When I had my first baby, I was so relieved for the “vacation” of indefinite maternity leave. I knew I would eventually return to the working world (since I have the option to work from home), but it was according to my terms and how I wanted to do it. All of a sudden, I had full freedom to do whatever I wanted all day (within reason given the demands of my toddler and the fact that he did not always operate according to my plans; but that is another post). And if I really stretch here with the honesty, my initial response was to hide in the non-busyness/new-busyness of it all. To take the time off under the guise of motherhood (which do not get me wrong, has been completely amazing and I am not trying to invalidate that experience at all) was just like when I was super busy with not a moment to spare because I was filling my time with meaningless things and not being very fruitful… as a mom or as a me. 🙂 I knew I was being called to something else while enjoying all that motherhood has to offer and I chose a lot of times to push it aside because I had “things” to do. I went from one extreme to the other, and neither was really using my time wisely.
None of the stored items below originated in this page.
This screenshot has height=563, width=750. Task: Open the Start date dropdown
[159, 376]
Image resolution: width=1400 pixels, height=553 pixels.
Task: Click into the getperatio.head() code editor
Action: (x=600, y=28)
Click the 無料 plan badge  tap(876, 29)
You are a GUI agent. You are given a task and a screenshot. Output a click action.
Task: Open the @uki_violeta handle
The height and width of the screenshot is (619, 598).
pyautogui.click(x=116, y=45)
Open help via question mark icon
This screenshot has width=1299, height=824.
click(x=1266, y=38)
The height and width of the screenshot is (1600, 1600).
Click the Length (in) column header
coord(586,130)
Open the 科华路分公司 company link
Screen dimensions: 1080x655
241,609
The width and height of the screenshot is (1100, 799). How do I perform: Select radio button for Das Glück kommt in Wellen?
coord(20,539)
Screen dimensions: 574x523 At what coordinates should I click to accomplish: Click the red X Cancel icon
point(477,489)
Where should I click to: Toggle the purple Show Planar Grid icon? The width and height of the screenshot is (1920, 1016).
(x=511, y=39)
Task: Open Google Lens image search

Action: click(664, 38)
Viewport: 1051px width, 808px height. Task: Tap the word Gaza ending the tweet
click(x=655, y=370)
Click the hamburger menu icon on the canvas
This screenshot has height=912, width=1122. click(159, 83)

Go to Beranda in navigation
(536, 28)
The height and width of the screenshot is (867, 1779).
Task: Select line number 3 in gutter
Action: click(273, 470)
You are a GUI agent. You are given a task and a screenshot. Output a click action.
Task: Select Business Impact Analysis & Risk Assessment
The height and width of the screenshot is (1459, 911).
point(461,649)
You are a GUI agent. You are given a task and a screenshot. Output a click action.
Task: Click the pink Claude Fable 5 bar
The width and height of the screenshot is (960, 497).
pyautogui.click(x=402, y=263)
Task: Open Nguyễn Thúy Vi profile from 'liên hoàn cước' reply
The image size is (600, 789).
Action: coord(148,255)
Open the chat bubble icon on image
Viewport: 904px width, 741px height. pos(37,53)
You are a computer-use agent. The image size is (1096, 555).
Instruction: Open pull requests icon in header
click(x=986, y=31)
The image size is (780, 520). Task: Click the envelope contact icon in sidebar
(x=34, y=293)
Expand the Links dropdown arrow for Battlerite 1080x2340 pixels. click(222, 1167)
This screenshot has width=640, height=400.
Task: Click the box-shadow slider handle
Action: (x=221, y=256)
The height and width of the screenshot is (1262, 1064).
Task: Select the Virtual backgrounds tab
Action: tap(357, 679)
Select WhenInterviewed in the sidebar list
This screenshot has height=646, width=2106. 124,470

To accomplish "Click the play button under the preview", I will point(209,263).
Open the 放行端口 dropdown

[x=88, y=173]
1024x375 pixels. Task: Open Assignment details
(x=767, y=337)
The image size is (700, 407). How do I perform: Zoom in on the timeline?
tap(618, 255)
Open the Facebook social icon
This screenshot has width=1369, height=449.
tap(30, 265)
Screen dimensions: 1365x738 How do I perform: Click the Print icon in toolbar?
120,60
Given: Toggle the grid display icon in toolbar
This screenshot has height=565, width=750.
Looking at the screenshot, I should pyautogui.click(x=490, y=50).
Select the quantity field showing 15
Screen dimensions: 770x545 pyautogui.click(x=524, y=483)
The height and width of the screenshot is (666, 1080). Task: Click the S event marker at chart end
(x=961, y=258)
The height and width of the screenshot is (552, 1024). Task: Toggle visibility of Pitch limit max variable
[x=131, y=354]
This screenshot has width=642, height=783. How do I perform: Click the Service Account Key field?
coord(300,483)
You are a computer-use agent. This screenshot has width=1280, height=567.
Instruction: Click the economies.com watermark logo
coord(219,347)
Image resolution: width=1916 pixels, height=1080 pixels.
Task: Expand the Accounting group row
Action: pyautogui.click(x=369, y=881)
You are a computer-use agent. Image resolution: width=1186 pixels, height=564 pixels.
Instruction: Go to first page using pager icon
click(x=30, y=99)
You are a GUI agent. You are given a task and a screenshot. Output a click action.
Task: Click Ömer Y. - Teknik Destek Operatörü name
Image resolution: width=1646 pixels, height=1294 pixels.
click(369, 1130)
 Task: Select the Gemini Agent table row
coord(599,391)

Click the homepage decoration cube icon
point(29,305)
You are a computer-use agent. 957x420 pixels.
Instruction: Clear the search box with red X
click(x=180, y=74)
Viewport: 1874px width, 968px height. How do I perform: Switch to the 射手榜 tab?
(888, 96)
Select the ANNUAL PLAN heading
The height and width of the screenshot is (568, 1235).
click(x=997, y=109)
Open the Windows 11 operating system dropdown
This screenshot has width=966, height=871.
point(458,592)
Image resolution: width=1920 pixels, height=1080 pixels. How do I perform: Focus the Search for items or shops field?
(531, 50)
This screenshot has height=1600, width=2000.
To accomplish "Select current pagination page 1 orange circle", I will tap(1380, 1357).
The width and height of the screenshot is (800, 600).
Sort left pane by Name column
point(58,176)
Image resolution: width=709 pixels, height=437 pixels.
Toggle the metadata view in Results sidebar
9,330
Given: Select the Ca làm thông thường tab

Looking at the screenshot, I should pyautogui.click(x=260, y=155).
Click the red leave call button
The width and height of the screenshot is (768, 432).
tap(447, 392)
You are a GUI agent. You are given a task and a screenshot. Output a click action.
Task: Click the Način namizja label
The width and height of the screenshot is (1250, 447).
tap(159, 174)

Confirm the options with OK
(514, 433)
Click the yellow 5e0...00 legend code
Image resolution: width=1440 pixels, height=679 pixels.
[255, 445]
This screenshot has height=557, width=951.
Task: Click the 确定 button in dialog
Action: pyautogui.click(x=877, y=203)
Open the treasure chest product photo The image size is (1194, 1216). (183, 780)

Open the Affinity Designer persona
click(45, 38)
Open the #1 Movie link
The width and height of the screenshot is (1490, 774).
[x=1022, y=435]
Maybe you can relate to either or both of my situations above, with your own unique twist. Maybe you are a working mom trying to juggle home and career but still feel a spark of something more and yet there does not seem to be enough hours in the day.
Maybe you are a stay-at-home mom that is tired of using nap time for mindlessly surfing Facebook and Pinterest (although there is noting wrong with either and I use both of them in moderation 🙂 ) and feel the call to something more but are unsure of where to start.
Maybe you have been in ministry for years and feel incredibly burned out because no matter how much you do and how busy you are, it is just never enough.
Maybe you are using your time wisely and love the balance of your current season but see others all around you struggling with the many distractions our world has to offer and you are trying to figure out how to help, how to pray, how to guide.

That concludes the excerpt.